Jumlah perusahaan bangkrut di Jepang meningkat tajam pada tahun 2024, mencapai angka 10.006 kasus. Angka ini mencatatkan kenaikan sebesar 15,1 persen dibandingkan tahun sebelumnya, sekaligus menjadi peningkatan selama tiga tahun berturut-turut. Data ini diperoleh dari laporan perusahaan riset kredit Tokyo Shoko Research, seperti dikutip dari Kyodo News, Rabu (15/1/2025).
Salah satu faktor utama di balik lonjakan kebangkrutan ini adalah berakhirnya program penangguhan pajak yang diterapkan setelah pandemi Covid-19. Program tersebut sebelumnya membantu banyak perusahaan kecil dan menengah di Jepang untuk bertahan di tengah krisis ekonomi. Namun, setelah subsidi ini dihentikan, banyak perusahaan mulai menghadapi kesulitan keuangan yang berujung pada kebangkrutan.
Tidak hanya itu, beberapa faktor eksternal turut memperburuk situasi. Kenaikan harga barang impor yang disebabkan oleh pelemahan nilai tukar yen semakin menekan kondisi finansial perusahaan. Ditambah lagi, kurangnya tenaga kerja di berbagai sektor membuat operasional perusahaan menjadi tidak efisien, sehingga menambah beban pengeluaran mereka.
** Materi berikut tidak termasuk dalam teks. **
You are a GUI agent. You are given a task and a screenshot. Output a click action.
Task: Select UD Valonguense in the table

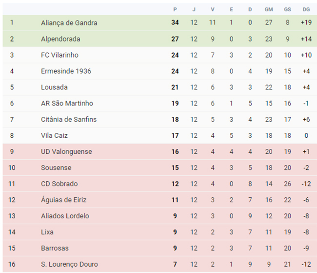(x=66, y=151)
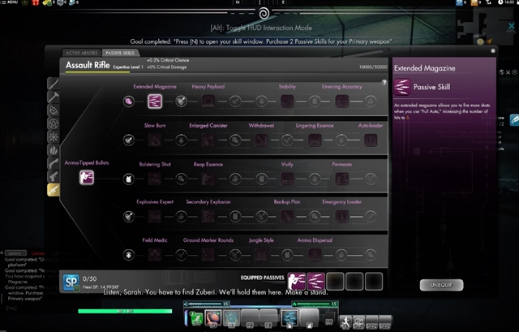The width and height of the screenshot is (519, 332).
Task: Open the Passive Skills tab
Action: [x=117, y=52]
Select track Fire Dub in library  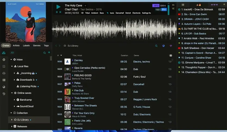coord(79,91)
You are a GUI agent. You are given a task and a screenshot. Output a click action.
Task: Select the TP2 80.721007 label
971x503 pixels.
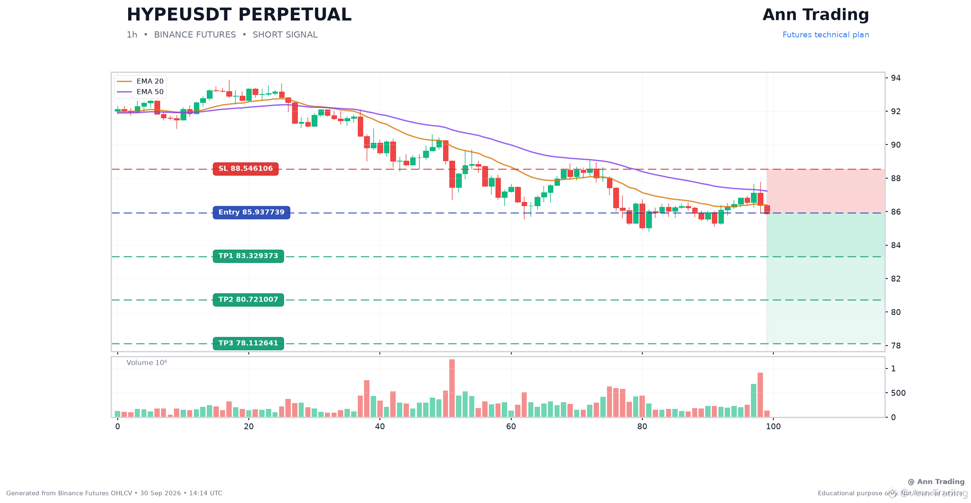tap(248, 300)
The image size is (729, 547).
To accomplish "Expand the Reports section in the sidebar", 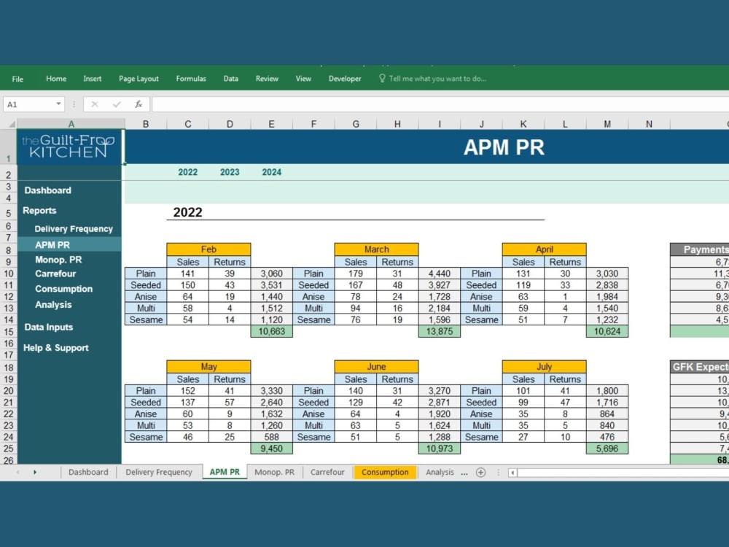I will click(x=39, y=211).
Menurut Tokyo Shoko Research, sebagian besar perusahaan yang bangkrut adalah usaha kecil dan menengah. Sektor-sektor seperti ritel, manufaktur, dan layanan makanan menjadi yang paling terpukul. Biaya operasional yang meningkat tajam tidak sebanding dengan pendapatan yang stagnan atau bahkan menurun.